Monier v. Boral Lifetile, Inc.

C.A. No. 3117-VCN, 2008 WL 2168334 (May 13, 2008)

Monier, Inc. (Monier) and Boral Lifetile, Inc. (Boral) each owned 50% interests in a Delaware LLC that was managed by a management committee consisting of three representatives of each member. Monier sought a declaratory judgment determining the percentage of net income that must be distributed under the LLC operating agreement, and Boral sought dismissal of Monier’s claim. The operating agreement specified that 50% of the net income would be distributed each year unless the management committee approved a greater or lesser distribution without any dissenting vote. In 2000, the management committee adjusted the distribution rate to 100% of the audited net profits, and the parties disputed whether this was a change that was intended to be in effect on an ongoing basis for the indefinite future. Monier argued that making the change on an ongoing basis was a valid exercise of the management committee’s authority under the operating agreement or, alternatively, constituted an amendment of the operating agreement. Boral argued that the operating agreement gave authority to vary the 50% default distribution rate under the operating agreement from time to time, but not in perpetuity, and that the 2000 action was a limited policy change that was reaffirmed annually by action of the management committee until 2005, when the policy was questioned. Boral also argued that Monier’s construction demonstrated a violation of the management committee’s fiduciary obligations as an impermissible abdication of the committee’s duty to manage. Finally, Boral argued that the requirements for amending the operating agreement were not met. Boral interpreted the operating agreement to impose the following requirements for amendments: (1) approval by the management committee without dissent; (2) approval by all members; and (3) a signed writing of both members. The court concluded that Monier stated a claim for its interpretation of the operating agreement (i.e., that the agreement authorized the management committee to change the distribution rate for an indefinite period of time). Though Monier’s interpretation might not ultimately prevail, it was not unreasonable and survived the motion to dismiss. The court also concluded that Boral could not demonstrate that the mere setting of the distribution rate to 100% until the management committee unanimously determined otherwise constituted an abdication and breach of fiduciary duty.


Lach v. Man O’War, LLC

256 S.W.3d 563, No. 2005-SC-001014-DG (Ky. 2008)

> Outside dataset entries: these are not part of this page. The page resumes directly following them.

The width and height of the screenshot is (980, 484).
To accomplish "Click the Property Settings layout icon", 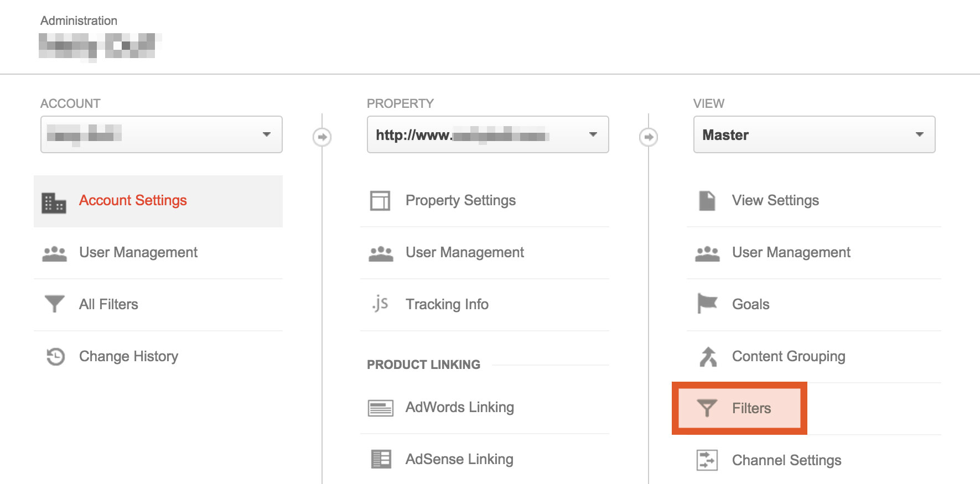I will tap(380, 200).
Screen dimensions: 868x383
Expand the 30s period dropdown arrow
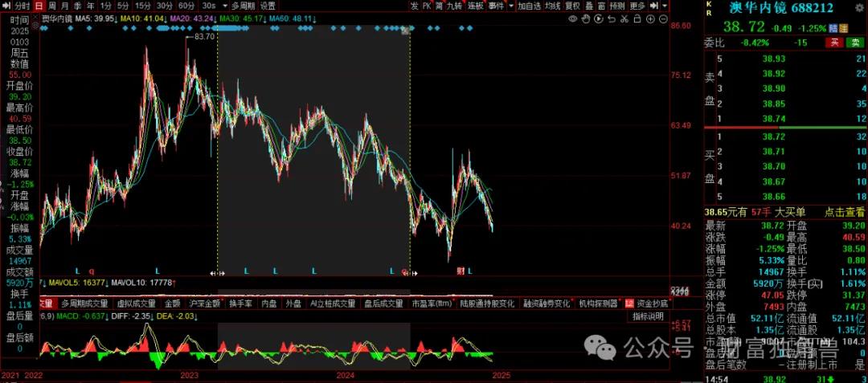(x=224, y=6)
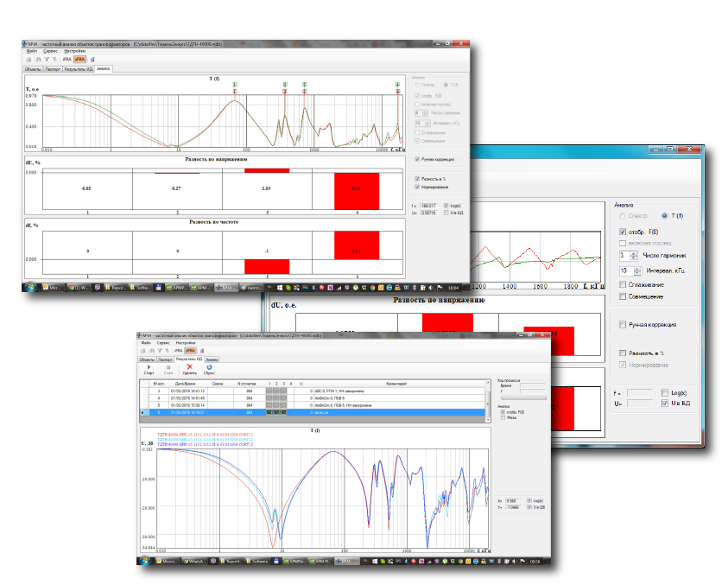Click the green Старт play icon
Image resolution: width=728 pixels, height=585 pixels.
click(147, 365)
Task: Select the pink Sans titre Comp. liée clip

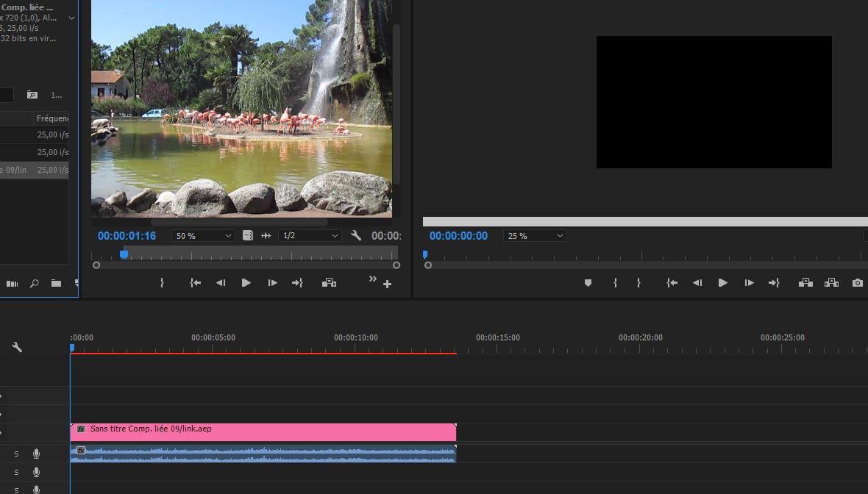Action: point(263,432)
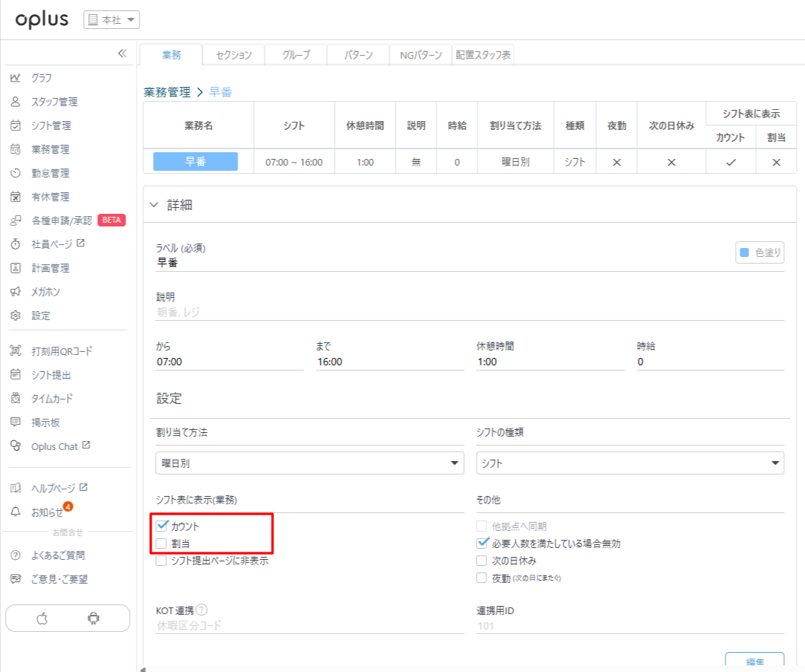Image resolution: width=805 pixels, height=672 pixels.
Task: Open お知らせ notifications bell icon
Action: (16, 512)

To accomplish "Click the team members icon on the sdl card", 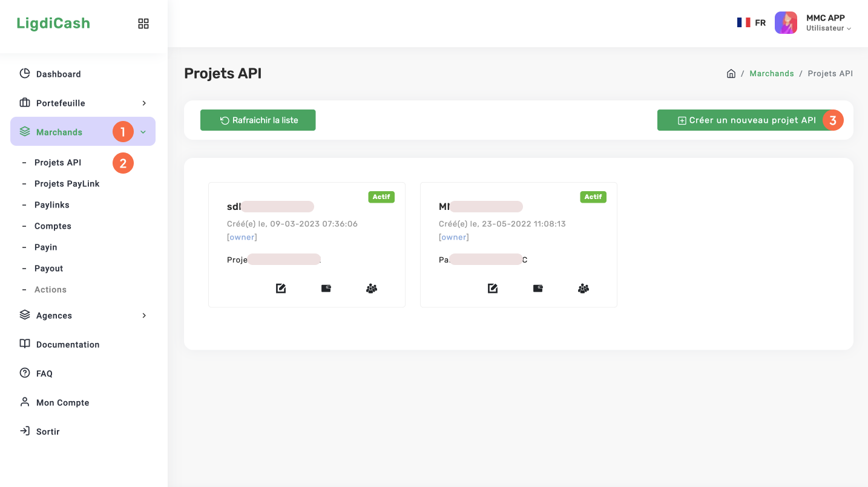I will coord(371,288).
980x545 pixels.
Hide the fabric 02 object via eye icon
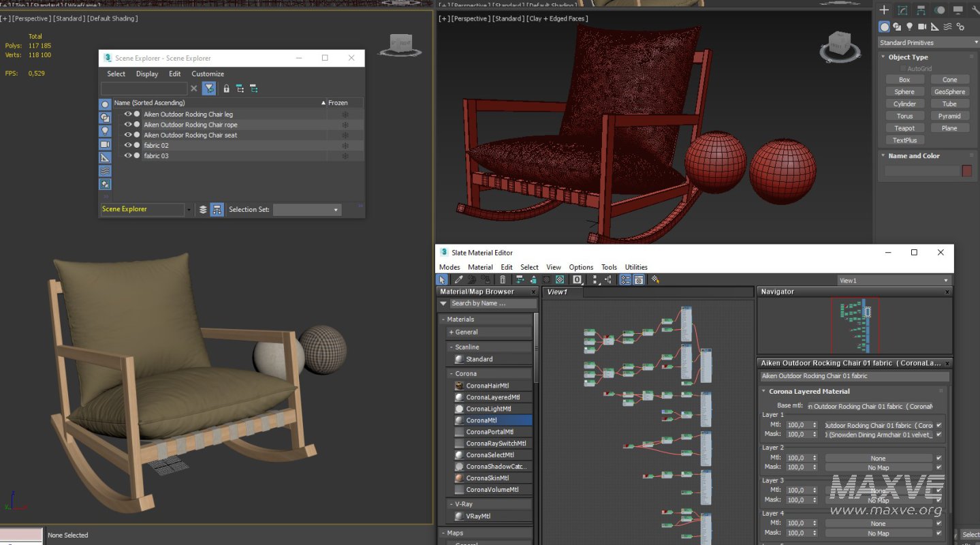[128, 145]
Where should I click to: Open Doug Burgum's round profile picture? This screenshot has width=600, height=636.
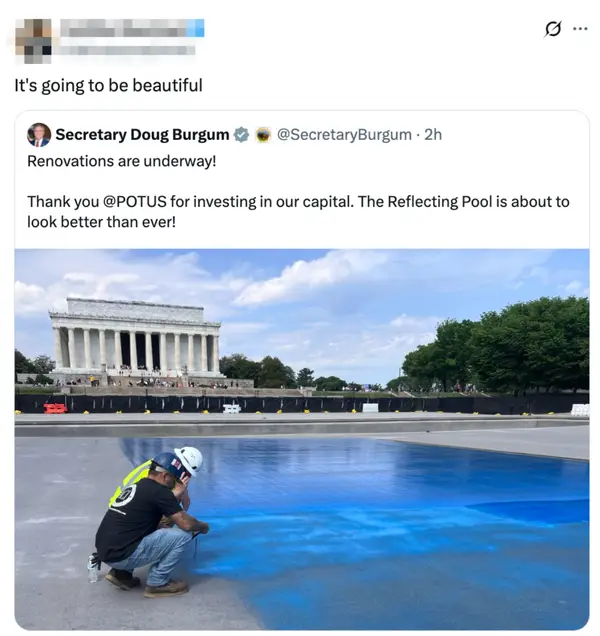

A limited partnership serving as the sole general partner of another limited partnership was reorganized as an LLC, and a limited partner challenged the reorganization on the basis that it was in effect a conversion for which her consent had not been obtained as required by Kentucky law. The reorganization was accomplished by a series of steps involving the formation of the LLC, transfer to the LLC of the partnership’s interest as general partner in the second limited partnership, and dissolution of the limited partnership resulting in distribution of the LLC ownership to the partners in proportion to their interests in the partnership. The plaintiff argued that the transaction amounted to a conversion under Kentucky law and thus required approval of all the partners. The supreme court reached the same conclusion as the court of appeals, finding that there was no conversion because a conversion involves only one entity changing its legal form. The court noted that the general partners referred to the transaction on a couple of occasions as a conversion, but stated that the transaction must be analyzed for what it was, not what someone said it was. The court also commented that it had not been asked, and had not considered, whether the restructuring constituted a merger under the Kentucky limited partnership statute. The supreme court disagreed with the court of appeals on the issue of whether the restructuring of the limited partnership was a breach of fiduciary duty by the general partners. The court concluded as a matter of law that the restructuring of the limited partnership into an LLC without the limited partner’s approval was a breach of fiduciary duty to her, as was the transfer of the partnership’s assets to the LLC. The court held that the transfer of the limited partnership’s assets to the LLC violated the Kentucky limited partnership statute because the statute deprives a general partner of the authority to do any act which makes it impossible to carry on the ordinary business of the partnership without the written consent of all limited partners. The court also held that the attorney-client privilege could not be used to prevent discovery of information related to the breach of a partner’s fiduciary duty.


Jack J. Morris Associates v. Mispillion Street Partners, LLC

C.A. No. 07C-04-023-RFS, 2008 WL 3906755 (Del. Super. Aug. 26, 2008)

(actual and apparent authority of former manager).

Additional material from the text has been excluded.